Fortunately, the command line tools are pretty good. You can export ANT command line java builds from your eclipse project - I recommend doing this even if you carry on building and debugging in Eclipse. Having a one-stop batch file that builds and deploys is no bad thing. Even if Eclipse has one its seizures, having the command line tools in place means that shouldn't stop you developing or shipping.   
   Debugging is still a challenge. As in: C++ android debugging doesn't seem to work. We had it working briefly (and slowly) but after restarting Eclipse, no dice. Following a tip from the NDK mailing list/google group, I've ordered a Tegra based tablet and will try out Nvidia's DevKit  which people have been saying good things about. For now, debugging is standard output and forced crashes.
Early, non-textured, shot of the game,
now running on Windows, Linux, iOS, Android and MacOS
I used to be more frustrated with Visual Studio and really, really wanted Eclipse to answer all the shortcomings with Microsoft's offering.
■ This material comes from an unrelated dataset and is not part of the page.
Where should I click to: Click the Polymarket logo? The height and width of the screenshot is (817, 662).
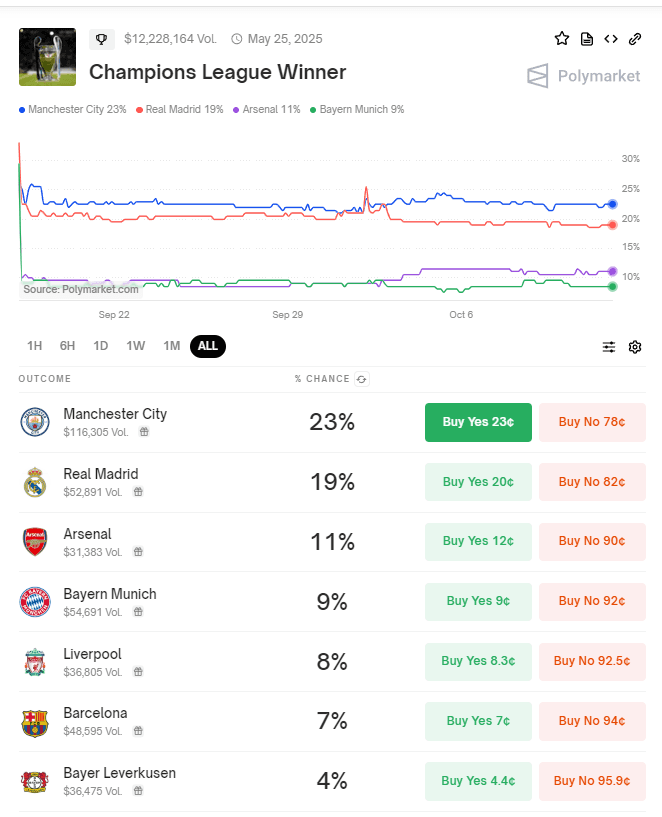coord(584,76)
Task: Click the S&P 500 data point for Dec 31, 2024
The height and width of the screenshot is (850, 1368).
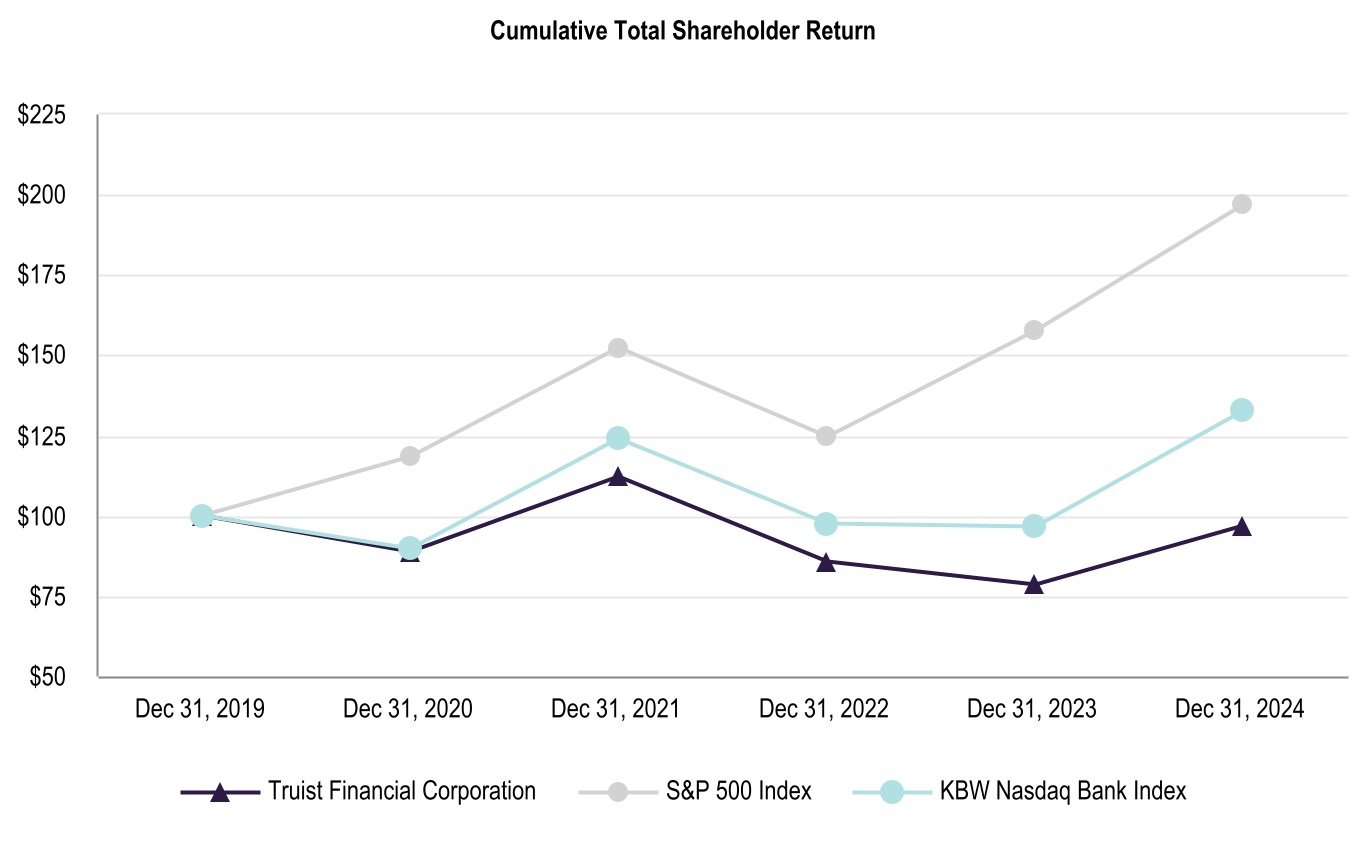Action: pyautogui.click(x=1241, y=204)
However, since upgrading to a faster 64bit machine, Visual Studio has been on its best behaviour.  
  On Linux, I'm rather happy with CodeLite (which, unfortunately, usually Googles as COD elite) - it's simple, open source and tends to 'Just Work'.  Codeblocks is also fine.
  

  All in all, despite the inevitable speed-bumps that almost always come with development, I'm very pleased that we have our engine running on three new platforms and hopefully many more to come. My raspberry pi looks like it could do with a snazzy space game...
  That said, I'm looking forward to getting back to graphics and gameplay coding and also to revealing more details about our new game! 


Wednesday, April 3, 2013


The Eclipse IDE is full of magic. Unfortunately, I don't mean that in a good way. Whilst I do like Eclipse when it's all set up and running (right-click problem solving and their 'intellisense' actually works most of the time), setting up and copying projects is consistently a pain.
 Take, for example, special folders in an android project. When creating a new project and adding JNI support through the IDE, certain folders get magic attributes associated with them - right click the JNI folder and it knows that it should display C++ related options and android folders are also identified. However, you try importing or copying an existing project in and you'll find that your magic folders are gone - no, they're just normal folders now. I can't find where this extra information is stored but I'm still looking. Hopefully it's not in a binary format.
  I'd rather eclipse 'just worked'. If I were coding this, I'd write a more forgiving system that inferred metadata from standard names or folder contents (hey, you've got some C++ files in there, have some C++ options buddy!) rather than storing it in some external metadata which also has to be tediously maintained. That is, at least, how I do things in Clayworks.
  Context menus are great; if there's something that somebody 
conceivably wants to do to a file or folder then bloody well stick that in the context menu. That's what they're for. Programming is, in and of itself, a challenging activity. I've got my own problems to solve: I'd rather not waste too much of my time having to second guess somebody else's work. I would like my IDE to be easier than dicking around with makefiles, not make life harder by being opaque. I've wasted hours, days trying to balance delicate eclipse projects so that they work, for a while. I know it won't last: like a neighbour's car alarm, it'll be calm for a while but it'll be keeping you awake at night again as soon as something changes.


Edit:
There seems to be a file called .cproject that has CDT project information inside. However, copying that over to the other project seems to have no effect. Perhaps there's another file that tells eclipse that it has a .cproject file, rather than just inferring this from the fact the file exists.